*Available records*.
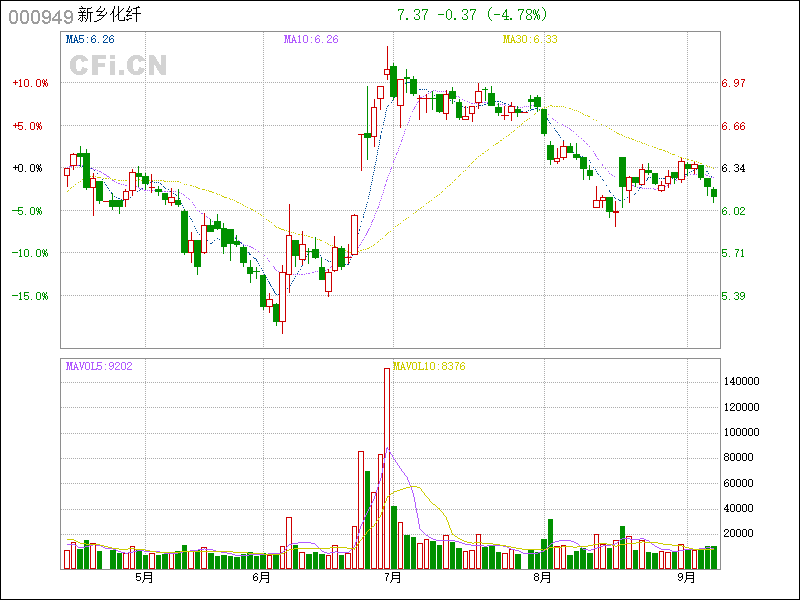Click the 9月 date axis marker
Screen dimensions: 800x600
click(686, 577)
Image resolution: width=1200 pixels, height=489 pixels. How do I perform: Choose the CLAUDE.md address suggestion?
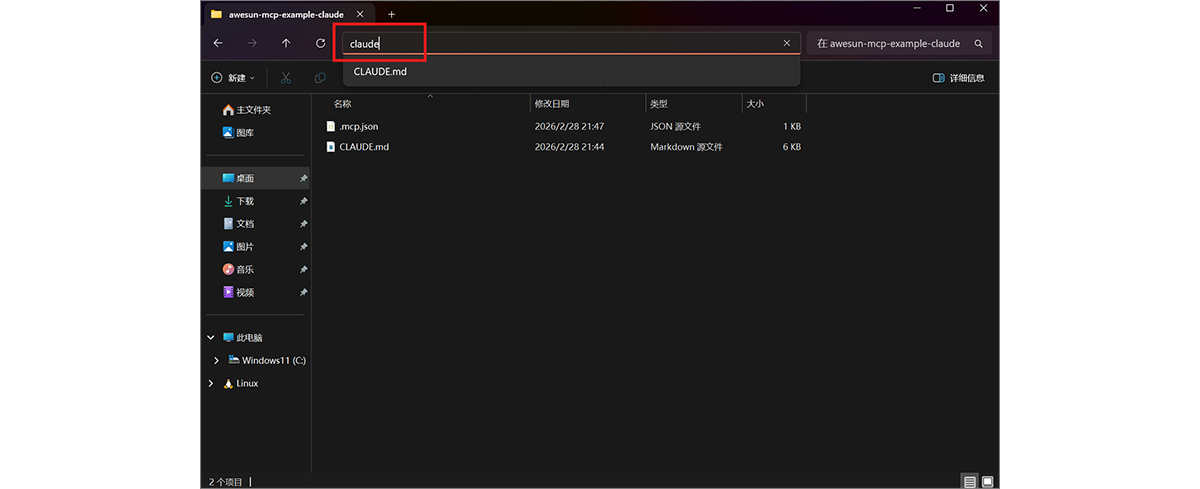pos(380,71)
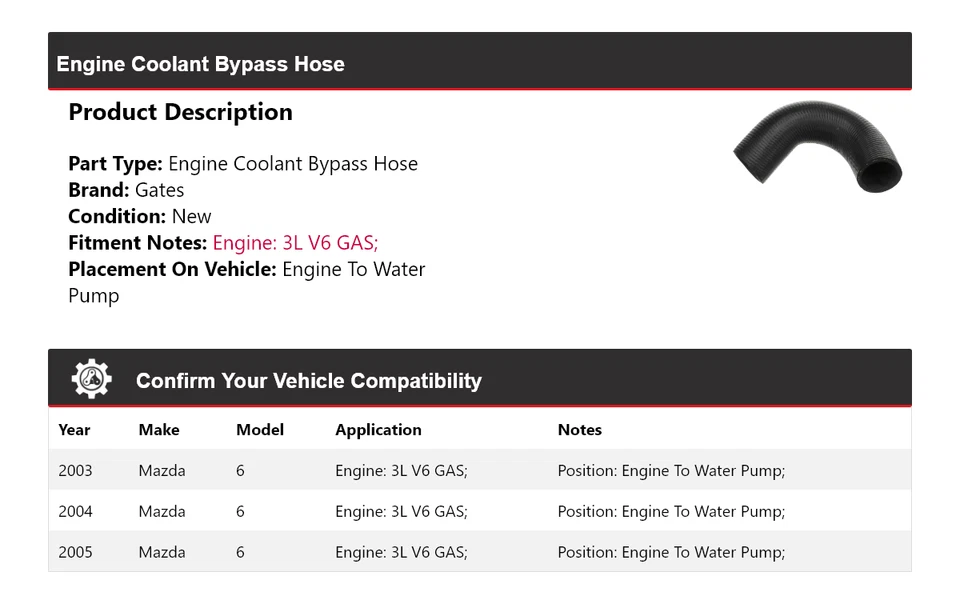
Task: Select the Year column header
Action: click(74, 430)

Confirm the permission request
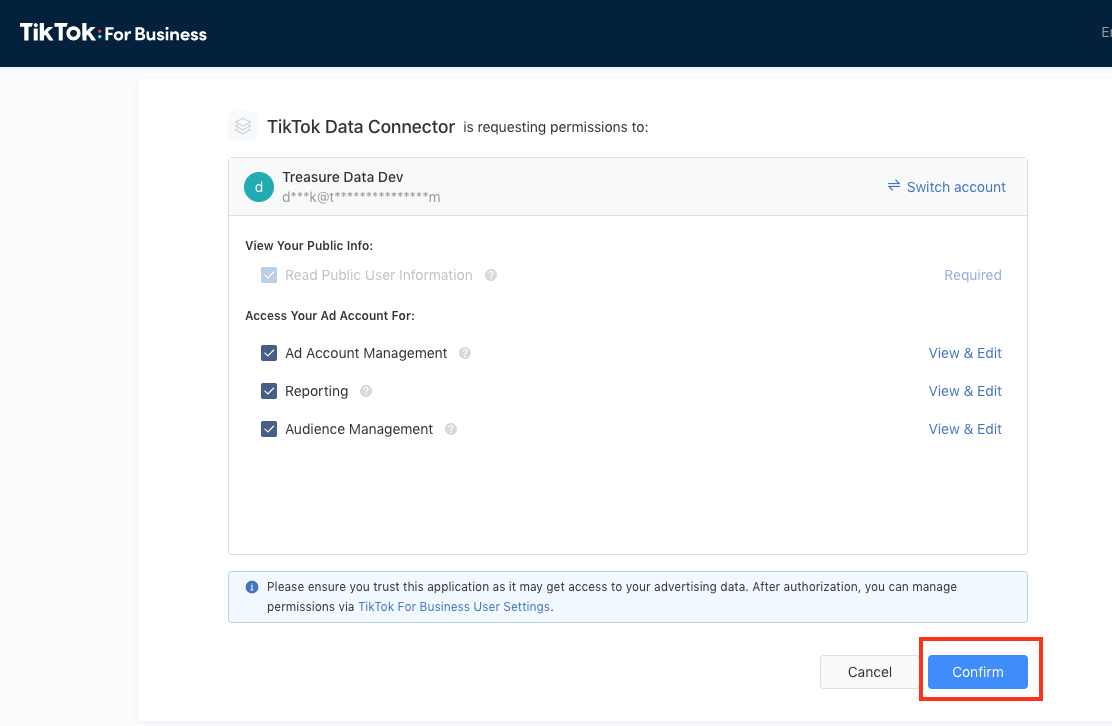pos(977,672)
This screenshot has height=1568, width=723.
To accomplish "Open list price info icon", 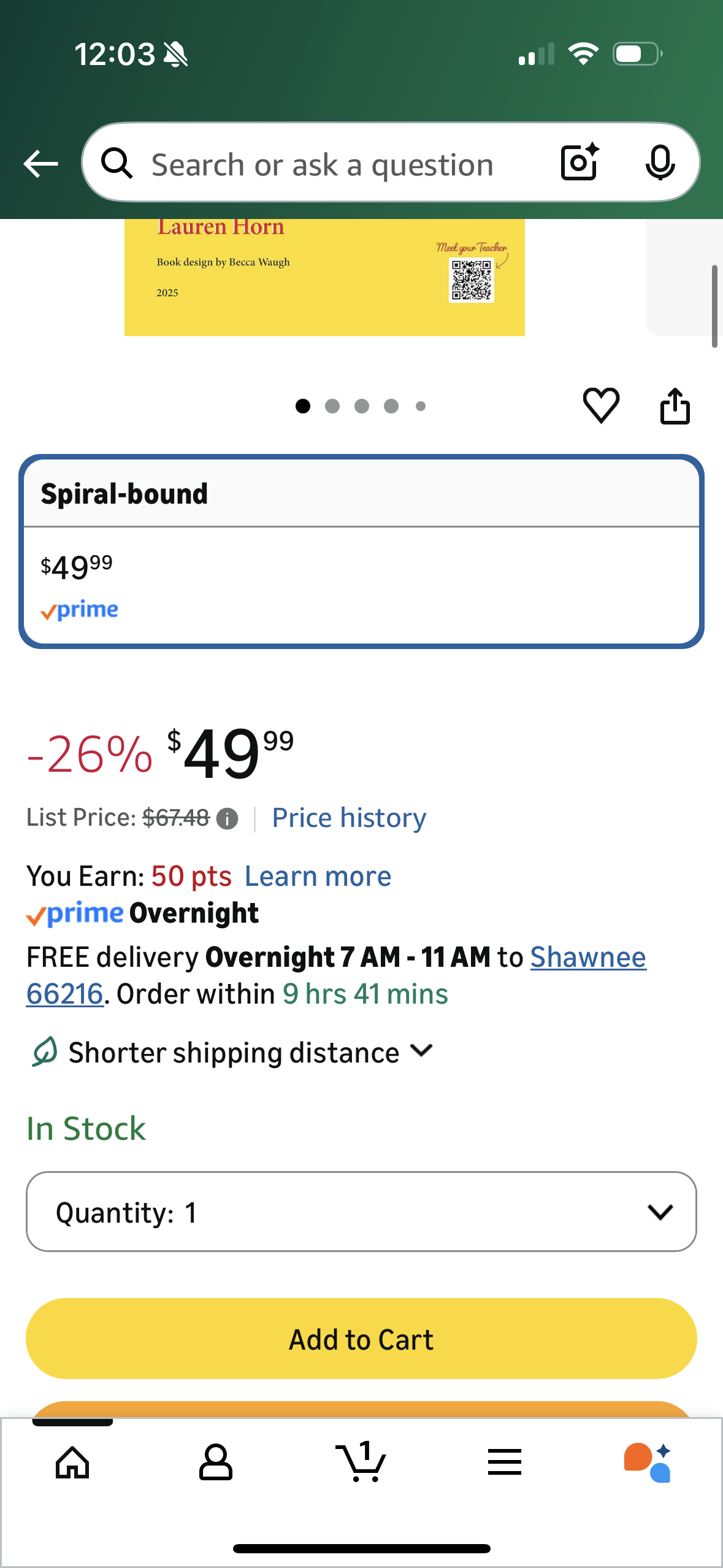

*Your assignment*.
Copy exactly the lines from the one containing "Image resolution: width=1200" to the end of the records, both included, and leave the pictures out.

*Problem solution*.
Image resolution: width=1200 pixels, height=489 pixels. How do I perform: Choose the CLAUDE.md address suggestion?
pos(380,71)
Task: Select the Year column header
Action: click(74, 430)

Confirm the permission request
pos(977,672)
This screenshot has height=1568, width=723.
To accomplish "Open list price info icon", 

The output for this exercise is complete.